According to Lincoln Center's new LCT3 project at its slogan, it takes "New Audiences for New Artists." It also takes new critics, hence the establishment of Theater Talk's New Theater Corps in 2005, a way for up-and-coming theater writers and eager new theatergoers to get exposure to the ever-growing theater scene in New York City. Writers for the New Theater Corps are given the opportunity to immerse themselves in the off-off and off-Broadway theater scene, learning and giving back high-quality reviews at the same time. Driven by a passion and love of the arts, the New Theater Corps aims to identify, support, and grow the arts community, one show and one person at a time.

Thursday, June 04, 2009

When You Comin' Back, Red Ryder?

Photo/Kristen Vaughn

Teddy, a young former soldier, has a grudge against America. Since he can't punish an entire country, his anger finds a target in an unsuspecting diner. The crowd comes in for eggs, but ends up caught in a hostage crisis, casualties both of Teddy's dissapointment, and the society that created it.

Reviewed by Ilana Novick

Steven, aka Red (Ben Schnickle), can’t seem to relax after his graveyard shift at Foster’s Diner in New Mexico, in the revival of When You Comin' Back, Red Ryder? The relentlessly chipper attitude of his co-worker Angel (Heather E. Cunningham), who takes the morning shift, just makes things worse for this moody young man. Unfortunately, he can’t even really think about getting away on this slow Sunday morning, because a young army drifter named Teddy (Christopher Patrick Mullen) has decided to hold all the customers hostage. Mark Medoff writes about more than money, though: he shows that while Teddy’s actions are reprehensible, they are also a product of the cultural conflicts of America in the late 60s. It's this question that keeps the play from becoming mindless violcene. It’s not just a fight between Teddy and the diner patrons, but between generations and classes—in other words, between the fifties and the sixties.

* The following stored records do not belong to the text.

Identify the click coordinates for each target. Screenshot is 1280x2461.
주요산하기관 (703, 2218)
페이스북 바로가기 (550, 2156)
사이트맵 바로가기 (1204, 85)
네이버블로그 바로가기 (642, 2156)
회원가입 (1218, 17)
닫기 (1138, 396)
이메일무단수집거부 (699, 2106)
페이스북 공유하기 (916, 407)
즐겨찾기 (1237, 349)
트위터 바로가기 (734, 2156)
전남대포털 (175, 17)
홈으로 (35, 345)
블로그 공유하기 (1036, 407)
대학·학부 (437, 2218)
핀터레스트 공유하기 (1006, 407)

Before Teddy’s entrance, the most exciting aspect of the play is the pitch-perfect set: a jukebox with flashing lights, faded chalkboards with specials that never change, Formica everything, and the clanking of dishes—you can almost smell the bacon and eggs cooking. As Red, Schnickle is suitably scowling and moody, but he never says exactly why he wants to leave so badly, so while all of his scowling and railing against his small town is meant to evoke sympathy in the audience, it comes off as needless whining. In their slacks and ties, violinist Clarisse (Matilda Szydagis) and her husband Richard (David Blais) look more like walking targets than actual people, though they become the former the minute Teddy walks in with Cheryl (Casandera M.J. Lollar) and a gun. Red's angst seems like the point of the play at first, but Teddy and his gun quickly take over, raging against both the diner, and the society it belongs to.

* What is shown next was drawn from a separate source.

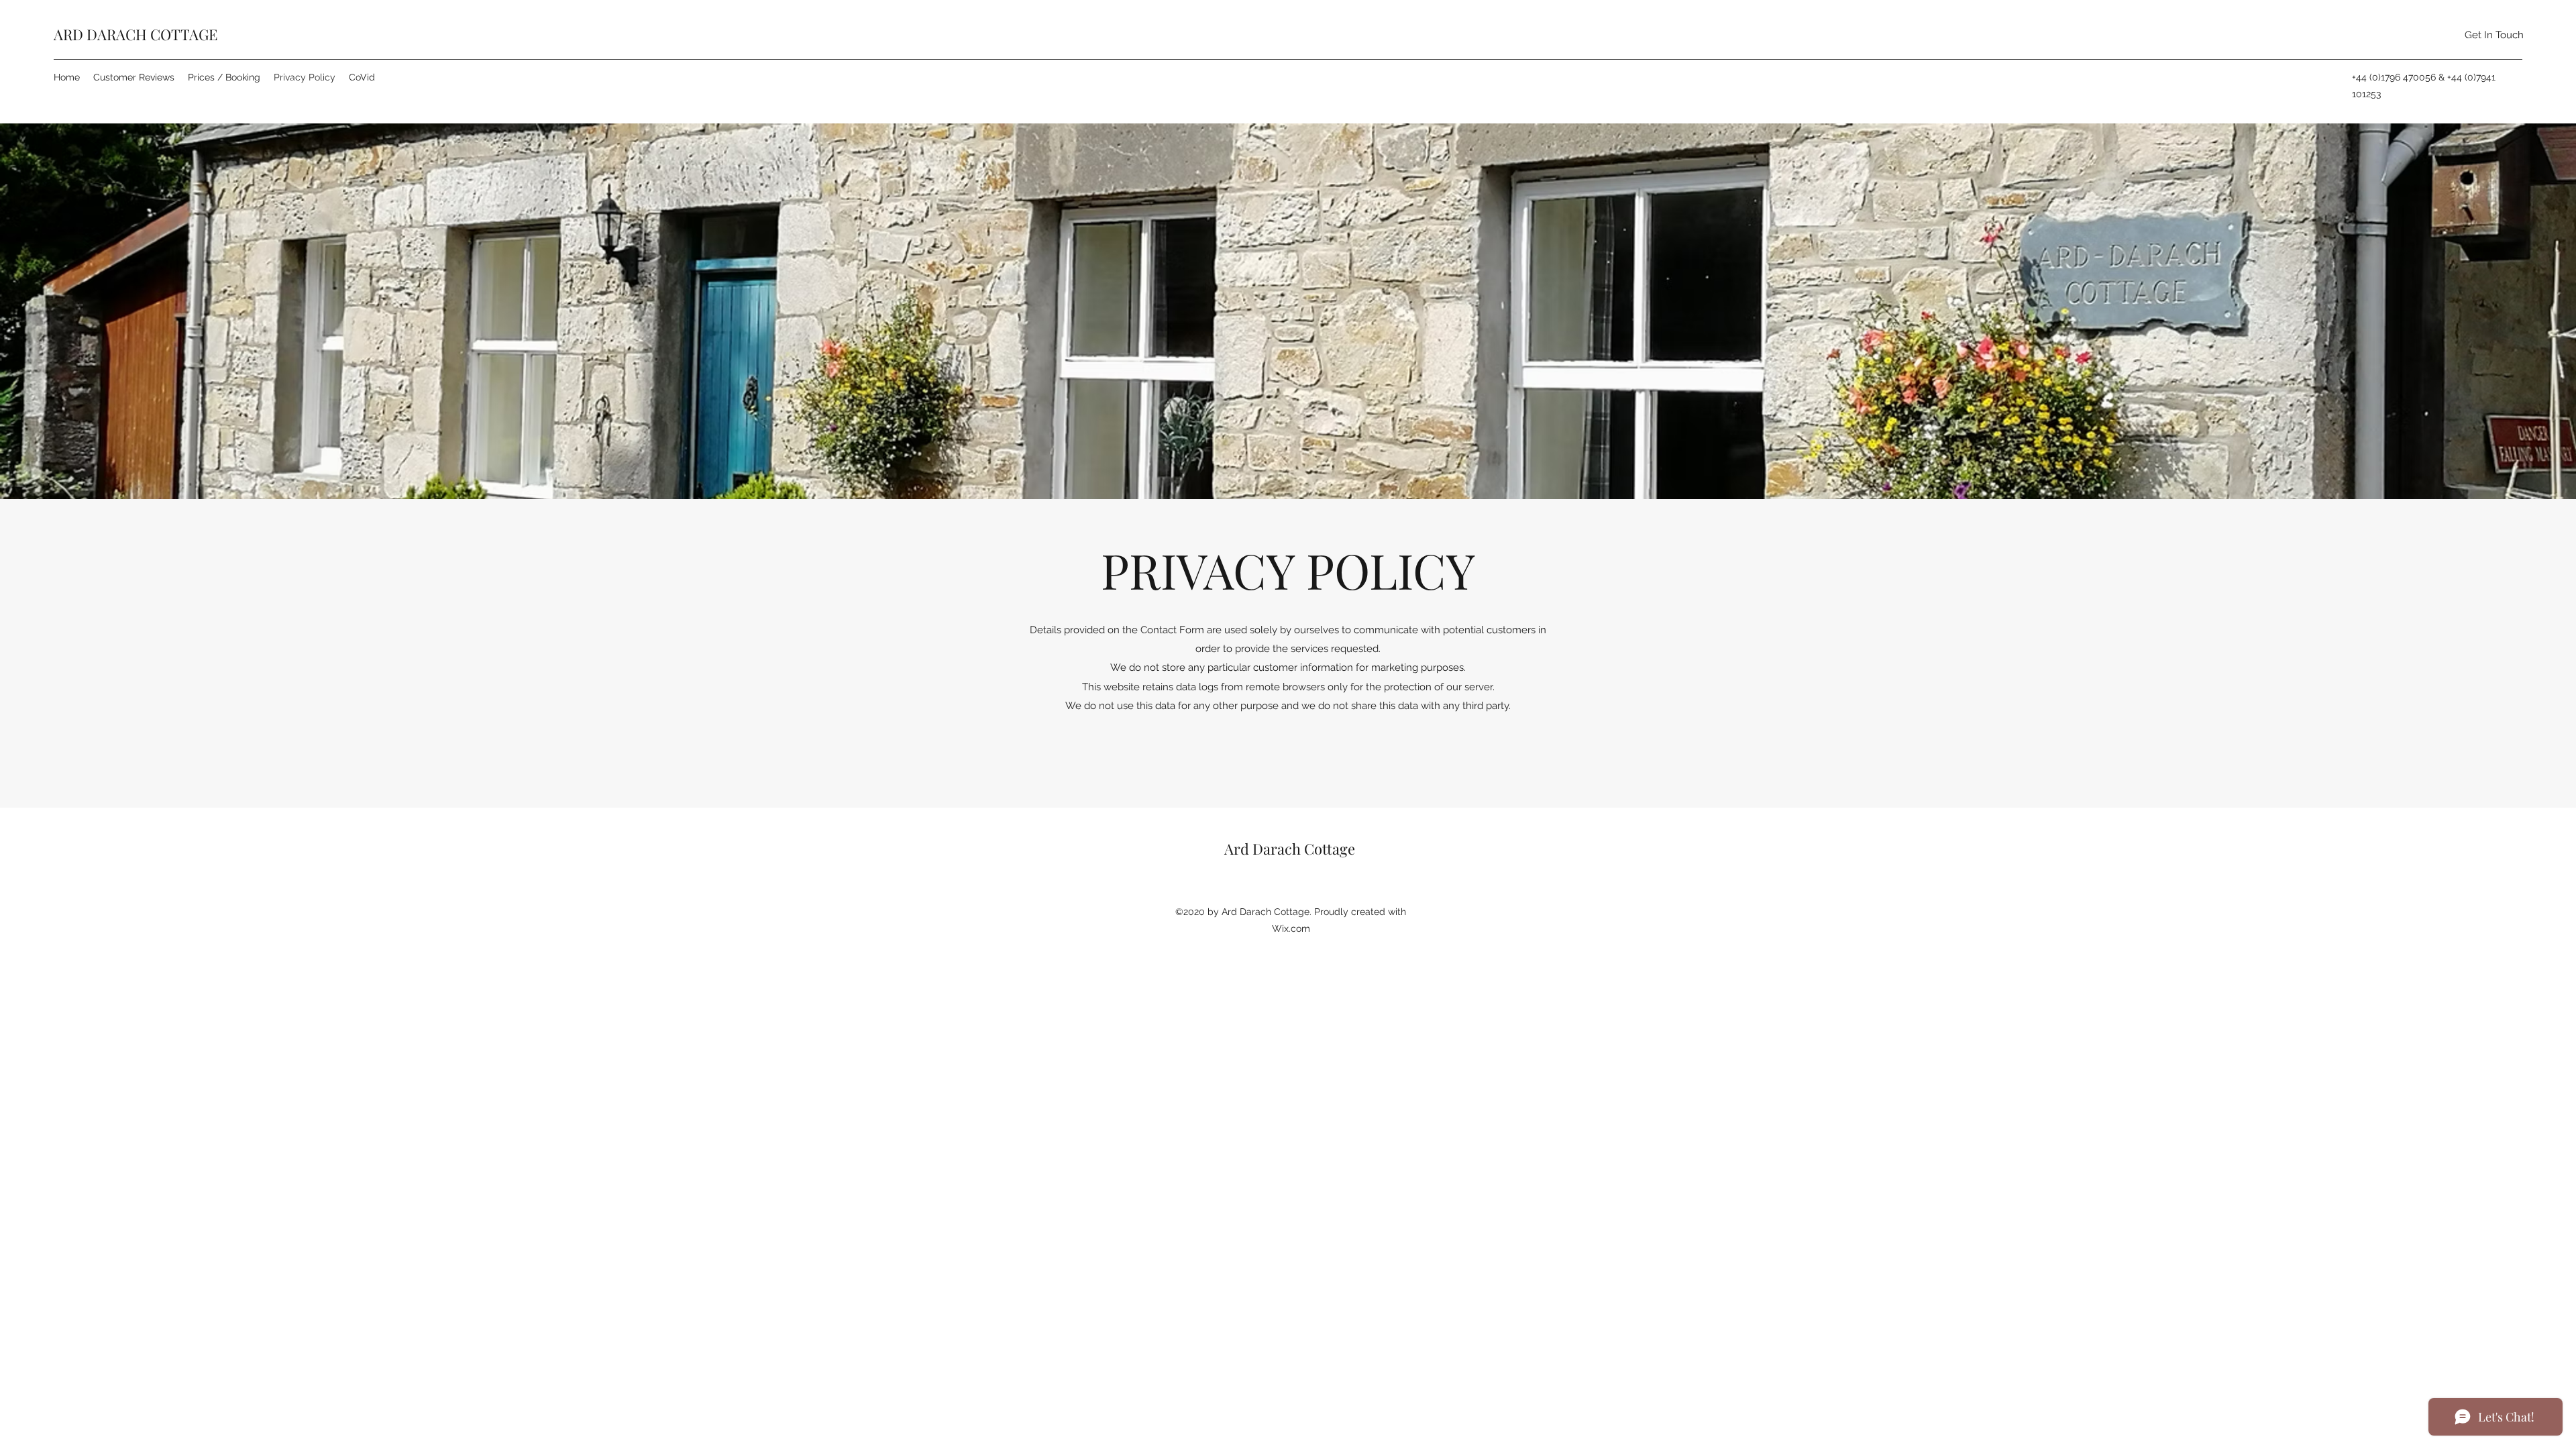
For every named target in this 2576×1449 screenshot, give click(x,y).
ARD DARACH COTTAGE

Is Teddy is legitimately railing against a society that forced him into the army, or simply taking the diner hostage for the hell of it, preying on the defenseless staff and customers just because he can? It's this question that makes the story intriguing, and despite the violence, impossible to look away from. It's challening the auidences sympathies-is it possible to empathize both with the helpless patrons, and with the seemingly evil man who is holding them hostage? Mullen's posture and swagger, along with leather jacket and haircut, make him resemble a less-pale Mick Jagger. Whatever his reasons, the more appalling he acts, the more impossible he is to ignore, whether that’s forcing the customers to dance together, stealing a violin, stripping his hostages, or shooting his victims.